Collected data entries:
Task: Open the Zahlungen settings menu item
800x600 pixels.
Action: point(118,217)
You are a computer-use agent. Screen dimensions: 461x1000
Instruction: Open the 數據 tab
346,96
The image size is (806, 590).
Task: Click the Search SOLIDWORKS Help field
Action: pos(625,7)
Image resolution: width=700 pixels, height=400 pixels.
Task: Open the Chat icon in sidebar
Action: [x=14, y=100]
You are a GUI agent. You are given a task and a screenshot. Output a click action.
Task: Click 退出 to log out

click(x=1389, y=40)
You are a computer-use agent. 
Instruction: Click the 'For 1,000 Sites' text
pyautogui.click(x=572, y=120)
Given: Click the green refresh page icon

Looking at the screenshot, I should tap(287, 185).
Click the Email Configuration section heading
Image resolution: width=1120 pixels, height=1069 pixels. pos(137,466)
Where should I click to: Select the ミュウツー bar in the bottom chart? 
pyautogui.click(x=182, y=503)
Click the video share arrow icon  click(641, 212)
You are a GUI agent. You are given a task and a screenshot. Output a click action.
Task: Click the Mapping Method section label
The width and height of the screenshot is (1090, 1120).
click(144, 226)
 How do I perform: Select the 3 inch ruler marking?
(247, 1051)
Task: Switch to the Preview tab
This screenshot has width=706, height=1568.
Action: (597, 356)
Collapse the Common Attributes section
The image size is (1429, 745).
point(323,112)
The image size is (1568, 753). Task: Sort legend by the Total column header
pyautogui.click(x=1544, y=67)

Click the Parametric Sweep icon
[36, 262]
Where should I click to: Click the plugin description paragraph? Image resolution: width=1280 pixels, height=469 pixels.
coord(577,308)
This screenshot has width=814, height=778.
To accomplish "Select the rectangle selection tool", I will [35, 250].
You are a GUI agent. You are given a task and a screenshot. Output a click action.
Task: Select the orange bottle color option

Action item ->
Tally the lines of the data that contain the string "computer" and report the total alone.

Solution to this task ->
2